Latest RBA Interest Rate Announcement and History

Tuesday 3rd February 2026

At its meeting today, the Board decided to increase the cash rate target by 25 basis points to 3.85 per cent.

  • While inflation has fallen substantially since its peak in 2022, it picked up materially in the second half of 2025.

  • The Board has been closely monitoring the economy and judges that some of the increase in inflation reflects greater capacity pressures.

  • Various indicators suggest that labour market conditions remain a little tight and that they have stabilised in recent months, in line with the pick-up in momentum in economic activity.

  • The Board will be attentive to the data and the evolving assessment of the outlook and risks to guide its decisions. In doing so, it will pay close attention to developments in the global economy and financial markets, trends in domestic demand, and the outlook for inflation and the labour market. The Board is focused on its mandate to deliver price stability and full employment and will do what it considers necessary to achieve that outcome.

To view the full statement of Michele Bullock, Governor of the Reserve Bank, please click here.



Why do RBA interest rate decisions matter?
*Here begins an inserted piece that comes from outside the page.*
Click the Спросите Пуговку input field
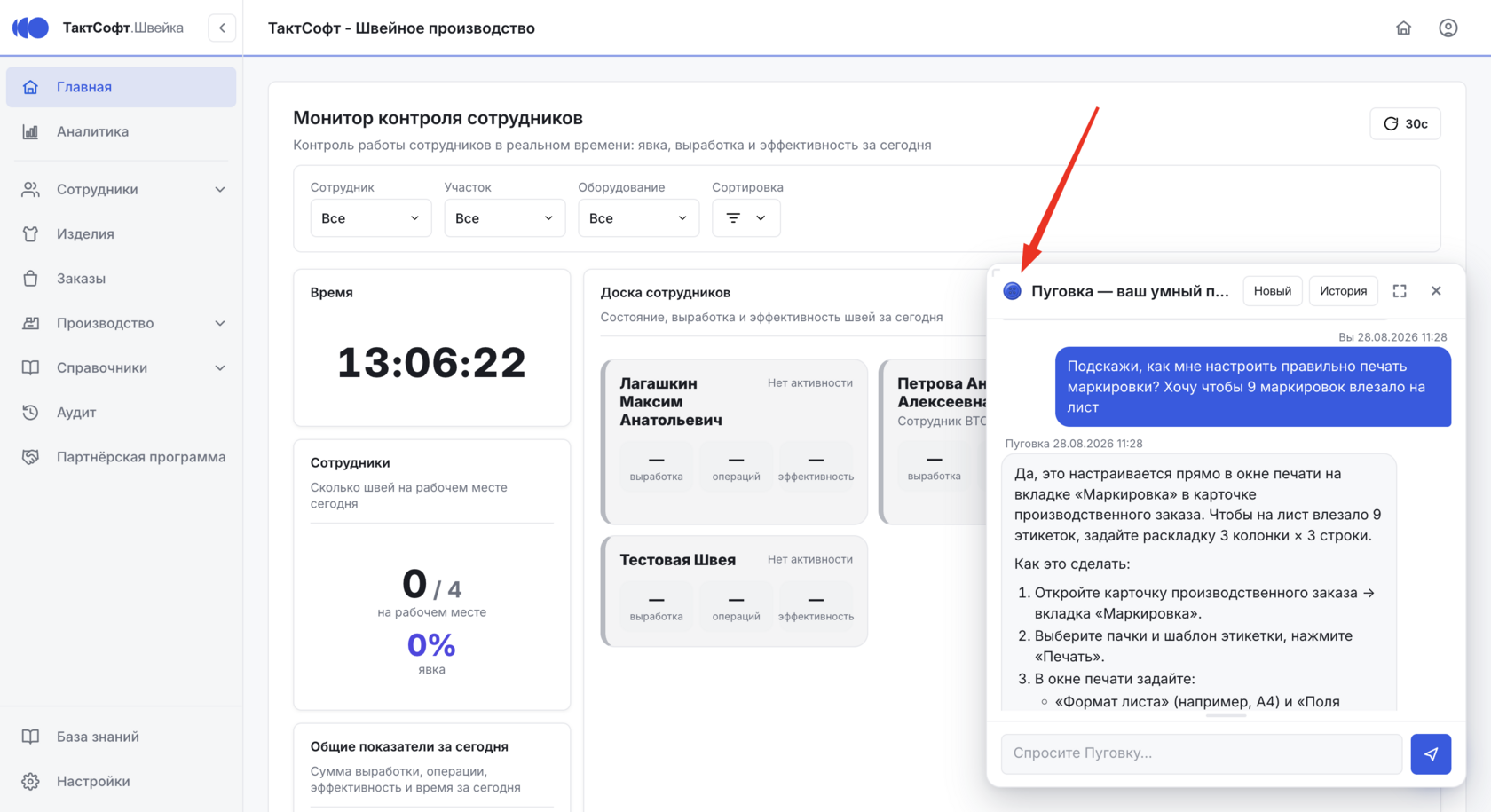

RBA interest rate decisions are the key tool for the RBA to influence the Australian economy. They matter for a number of reasons, and affect people of all ages and circumstances:

  • Deposit holders (including individuals and businesses) will experience this directly through the interest rates offered by banks. To some extent, this also applies to the cash and defensive assets within super and other accounts.

  • Borrowers (again, including individuals and businesses) feel the effects through the interest and principal repayments on variable rate loans (and indeed on new fixed rate loans).

  • Lower interest rates tend to stimulate the economy, by improving cashflow for individuals and businesses with debt, as well as encouraging investment spending and employment. Conversely, higher rates restrict household & corporate budgets and spending, putting the brakes on the economy.

  • Expectations of economic performance, along with other mechanisms for pricing financial markets, tend to provide a positive environment for growth investments like shares and property, which feature heavily in more investors portfolios including super.